HOW FIRM A CONCLUSION DO YOU WANT?
After estimating how big a difference is expected in the outcomes between the two groups, then decide how firmly to establish this difference. The larger the sample size, the firmer can be the conclusion. Of course, a larger sample size brings with it additional time and expense, and more subjects at risk. Therefore, the ideal sample size is “not too small and not too big.” Choose the minimum sample size that will produce a convincing statistical result, without studying many extra (and costly) subjects.
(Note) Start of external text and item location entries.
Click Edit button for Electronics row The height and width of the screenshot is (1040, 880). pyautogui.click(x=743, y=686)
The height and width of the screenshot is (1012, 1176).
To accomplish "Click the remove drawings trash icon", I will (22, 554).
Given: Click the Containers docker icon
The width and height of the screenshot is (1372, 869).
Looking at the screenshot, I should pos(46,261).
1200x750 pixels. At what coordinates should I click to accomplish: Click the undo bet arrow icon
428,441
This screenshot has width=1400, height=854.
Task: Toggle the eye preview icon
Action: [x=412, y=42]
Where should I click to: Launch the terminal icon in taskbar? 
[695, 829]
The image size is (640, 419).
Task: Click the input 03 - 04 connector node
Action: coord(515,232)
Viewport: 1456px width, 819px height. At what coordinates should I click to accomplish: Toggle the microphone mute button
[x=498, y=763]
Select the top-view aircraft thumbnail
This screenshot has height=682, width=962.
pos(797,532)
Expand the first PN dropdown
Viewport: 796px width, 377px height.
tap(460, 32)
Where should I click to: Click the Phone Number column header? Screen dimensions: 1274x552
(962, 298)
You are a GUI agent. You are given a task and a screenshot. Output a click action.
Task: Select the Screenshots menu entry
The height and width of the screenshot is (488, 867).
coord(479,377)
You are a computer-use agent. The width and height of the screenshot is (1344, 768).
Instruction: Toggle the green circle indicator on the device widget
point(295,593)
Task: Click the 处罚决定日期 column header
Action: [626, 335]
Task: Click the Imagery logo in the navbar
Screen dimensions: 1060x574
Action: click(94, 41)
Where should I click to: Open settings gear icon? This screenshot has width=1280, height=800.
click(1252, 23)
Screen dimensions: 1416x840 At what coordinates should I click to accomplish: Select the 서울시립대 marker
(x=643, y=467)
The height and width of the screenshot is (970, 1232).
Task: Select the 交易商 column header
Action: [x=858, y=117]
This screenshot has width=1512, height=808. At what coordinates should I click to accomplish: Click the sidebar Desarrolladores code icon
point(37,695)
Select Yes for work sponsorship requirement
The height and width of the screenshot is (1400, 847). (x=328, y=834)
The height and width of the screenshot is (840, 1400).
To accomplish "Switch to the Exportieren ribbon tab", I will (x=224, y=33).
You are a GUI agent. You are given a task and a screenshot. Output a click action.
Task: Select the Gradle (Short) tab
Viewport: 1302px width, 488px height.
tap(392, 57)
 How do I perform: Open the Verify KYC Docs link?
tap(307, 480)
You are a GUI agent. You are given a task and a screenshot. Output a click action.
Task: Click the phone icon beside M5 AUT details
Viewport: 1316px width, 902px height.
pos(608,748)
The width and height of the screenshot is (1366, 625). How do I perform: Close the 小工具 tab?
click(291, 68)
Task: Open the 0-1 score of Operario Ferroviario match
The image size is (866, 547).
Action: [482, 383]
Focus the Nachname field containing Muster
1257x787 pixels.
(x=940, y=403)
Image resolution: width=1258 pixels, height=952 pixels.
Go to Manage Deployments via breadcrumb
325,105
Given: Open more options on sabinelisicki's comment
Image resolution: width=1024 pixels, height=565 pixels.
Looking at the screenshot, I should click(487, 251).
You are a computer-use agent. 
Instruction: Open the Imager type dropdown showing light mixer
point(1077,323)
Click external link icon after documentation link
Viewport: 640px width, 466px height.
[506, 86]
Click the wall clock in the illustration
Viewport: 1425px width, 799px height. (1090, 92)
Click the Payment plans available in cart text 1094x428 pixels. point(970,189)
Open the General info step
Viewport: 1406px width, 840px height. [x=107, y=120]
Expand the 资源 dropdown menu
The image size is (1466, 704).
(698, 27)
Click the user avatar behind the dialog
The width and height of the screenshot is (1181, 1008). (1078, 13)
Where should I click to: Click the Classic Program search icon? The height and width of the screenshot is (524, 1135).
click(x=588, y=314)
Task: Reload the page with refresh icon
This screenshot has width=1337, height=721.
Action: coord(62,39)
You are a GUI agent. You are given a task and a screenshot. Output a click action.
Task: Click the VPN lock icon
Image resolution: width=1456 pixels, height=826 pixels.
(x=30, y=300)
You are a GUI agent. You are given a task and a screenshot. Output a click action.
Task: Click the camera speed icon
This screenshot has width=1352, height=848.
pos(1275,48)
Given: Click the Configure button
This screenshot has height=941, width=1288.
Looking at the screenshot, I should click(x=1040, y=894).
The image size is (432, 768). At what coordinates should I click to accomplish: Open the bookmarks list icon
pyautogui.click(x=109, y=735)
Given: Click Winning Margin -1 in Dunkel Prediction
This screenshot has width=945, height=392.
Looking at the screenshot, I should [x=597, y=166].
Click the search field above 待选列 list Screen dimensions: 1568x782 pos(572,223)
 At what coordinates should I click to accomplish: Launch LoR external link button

It is also important to avoid making what is called a Type I error when planning sample size. A Type 1 error concludes that there is a real difference in outcome rates when actually no difference exists. Often the Type I error rate, also known as the alpha error rate, is set to 5%. The opposite kind of mistake, a Type II error, is also important to avoid. A Type II error fails to detect a real difference in outcome rates when, in fact, a real difference exists. The Type II error rate, also known as the beta error rate, is often set to 20%. To set the beta error lower tends to inflate the needed sample size enormously. Once the expected degree of difference between the two groups is established (or, alternatively, the minimum, clinically useful amount of outcome difference determined), the alpha and beta levels are used to make “power calculations” that estimate the number of subjects needed for each group. Power is the probability of finding a true difference in your data if a true difference exists (and power happens to be 1-β, in statistical terms).
MEASURES OF PRECISION
After the sample size is calculated, the research conducted, and the study completed, where does all of this lead? Once the data are collected and analyzed, the measure of outcome difference (often, a relative risk), and a measure of its precision are calculated. The usual measures of precision to choose from are the P value and the confidence interval— either can be calculated. If the sample size was estimated wisely, the results will show a relative risk that has a P value less than .05 (the usual cutoff for “statistical significance”) or, alternatively, a 95% confidence interval that does not include the null value of no difference (the null value for the relative risk being 1.0). A study with sufficient sample size and power will produce a precise result that demonstrates a true outcome difference if such a difference exists.
In conclusion, if the expected difference in outcome rates is likely to be substantial (eg, one treatment is much more effective than the other), a small sample size is sufficient because the degree of real difference outweighs the role of chance. But if the expected difference is likely to be subtle, a much greater sample size is needed in order to demonstrate a true difference in outcome rates, as opposed to a difference that is due simply to “noise” or random variation. Use as small a sample size as possible (because each subject enrolled costs time and money) to demonstrate the predetermined difference in outcome rates that is worthwhile detecting.
1. Myers A, Hansen C. Method: selecting and recruiting subjects. In: Experimental Psychology.
4th ed. Pacific Grove, CA: Brooks/Cole Publishing Co; 1997:186-189.